Le malaise naît-il du trop petit ou du trop grand nombre de points de repère?
Il y en a trop! Et ce sont des points de repère pour aujourd'hui, pas pour demain. Par exemple, où est aujourd'hui le sens de l'espoir? Le mot était utilisé dans les années quarante, cinquante, et il est devenu un mot stupide, qui ne signifie plus rien. Mais, sans espoir, le futur n'est pas possible. Nous avons besoin de récupérer le discours de l'espoir. Pas l'espoir idéologique...
Vous avez longtemps été communiste...
Communiste en Espagne, sous Franco, ce qui est différent d'être communiste en France, en Italie ou ailleurs. Cela signifiait militer dans l'unique parti qui faisait quelque chose contre Franco. A cette époque, on ne pensait pas à ce que représentait réellement le Parti communiste ailleurs. Je ne sais pas si je suis encore communiste, même si je crois au discours de l'égalité comme référent absolu. Je crois au rôle du référent absolu.

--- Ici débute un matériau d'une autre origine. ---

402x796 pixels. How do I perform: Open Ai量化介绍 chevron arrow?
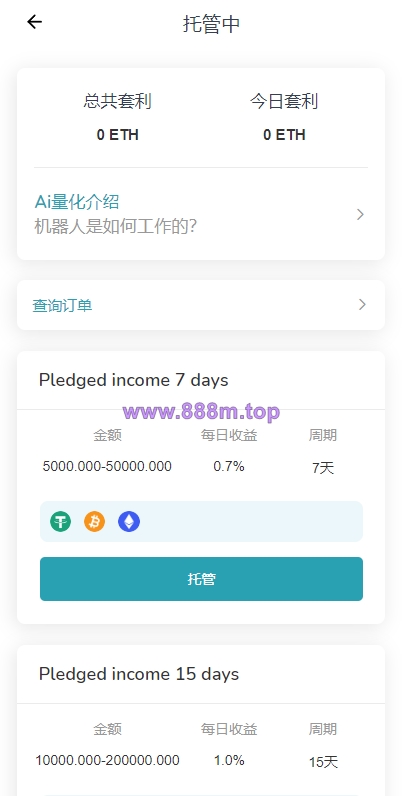[x=360, y=215]
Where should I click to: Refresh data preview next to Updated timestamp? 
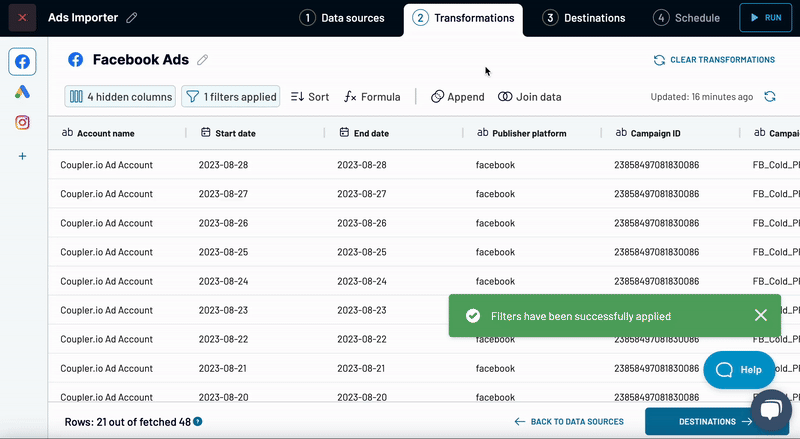tap(769, 97)
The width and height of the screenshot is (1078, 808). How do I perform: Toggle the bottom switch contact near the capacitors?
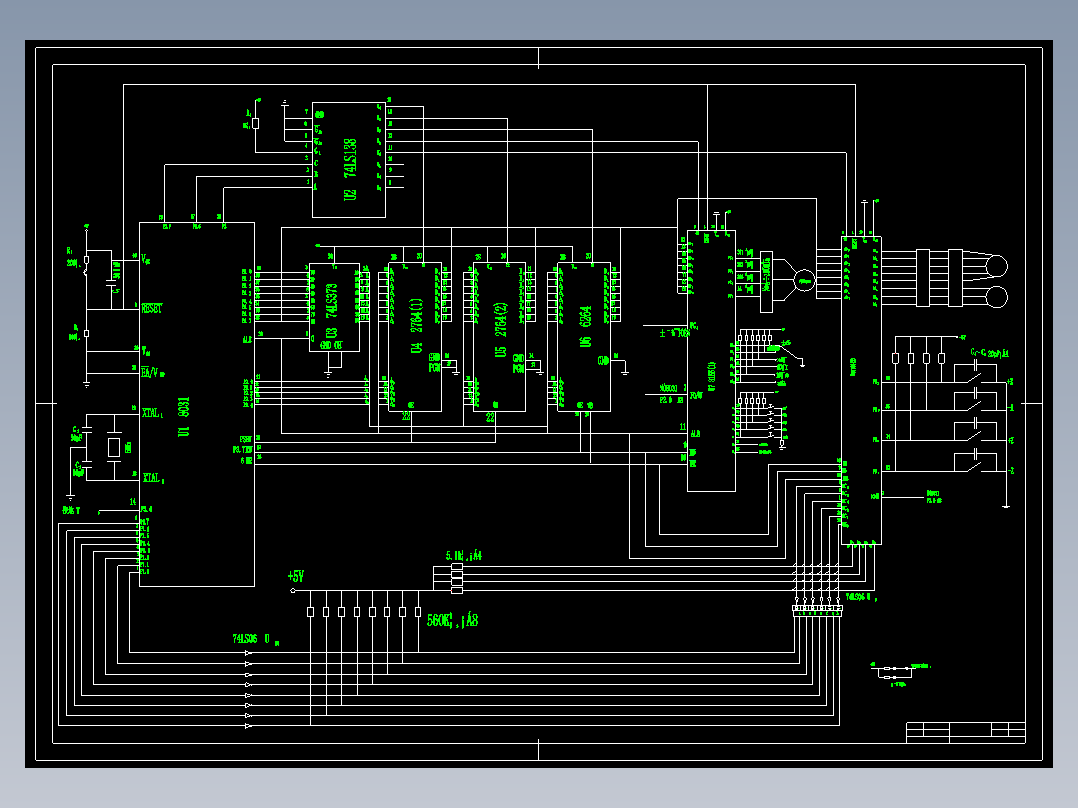973,465
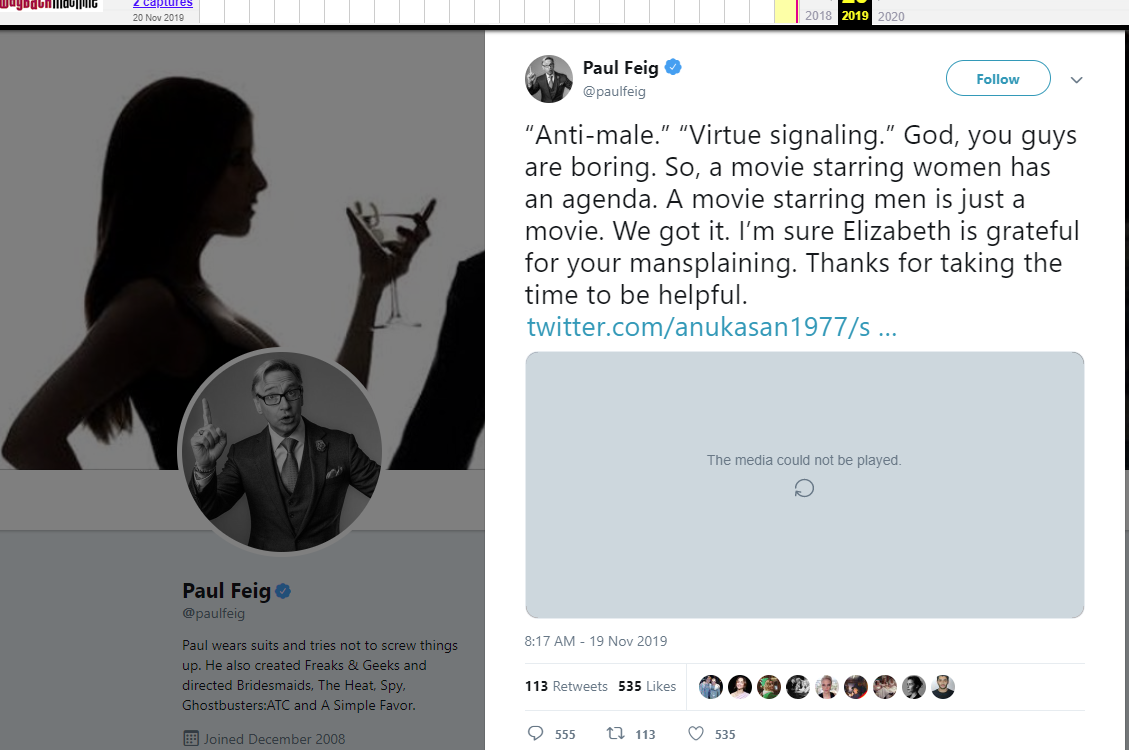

Je suis contre la peine de mort, je suis contre le secret d'Etat. Il faut des absolus.
Aujourd'hui, êtes-vous encore membre du Parti communiste?
Je ne sais pas. La dernière réunion à laquelle j'ai assisté date d'il y a quinze ans. Quelquefois, on me demande conseil par téléphone. C'est un rapport personnel...
L'écriture est-elle pour vous une forme de militantisme?
Oui, mais la question a changé par rapport aux années quarante. Chaque écrivain possède des obsessions différentes, selon sa formation, ses origines, son archéologie personnelle... Pour moi, par exemple, la politique et l'idéologie appartiennent à mon archéologie personnelle. Mais je comprends très bien des écrivains plus jeunes pour qui la politique semble inutile.
Vous avez beaucoup de succès en Espagne, vous y avez reçu beaucoup de prix littéraires. Quelle réflexion cela vous inspire-t-il, vous qui avez été un opposant et qui êtes maintenant reconnu comme un grand écrivain par la société espagnole?
C'est vrai, j'ai du succès. Mais tout est relatif. Julio Iglesias, par exemple, en a beaucoup plus que moi. Il y a une affirmation très intéressante de Groucho Marx qui dit: Je ne pourrai jamais appartenir à un club qui m'accepterait comme membre. Je suis accepté, oui, mais pourquoi? En 1902, un révolutionnaire espagnol a fait un discours contre le pouvoir, contre la bourgeoisie, devant un public qui appartenait à cette bourgeoisie. Et quand il a eu fini son discours, le public a applaudi. Alors, il a commencé à douter de son propre discours. Et j'ai quelquefois la même impression.
Vous avez peur d'un malentendu?
Oui, j'ai peur de cela, mais c'est inévitable. C'est le fruit du droit à la liberté d'interprétation. Et il faut respecter cette liberté.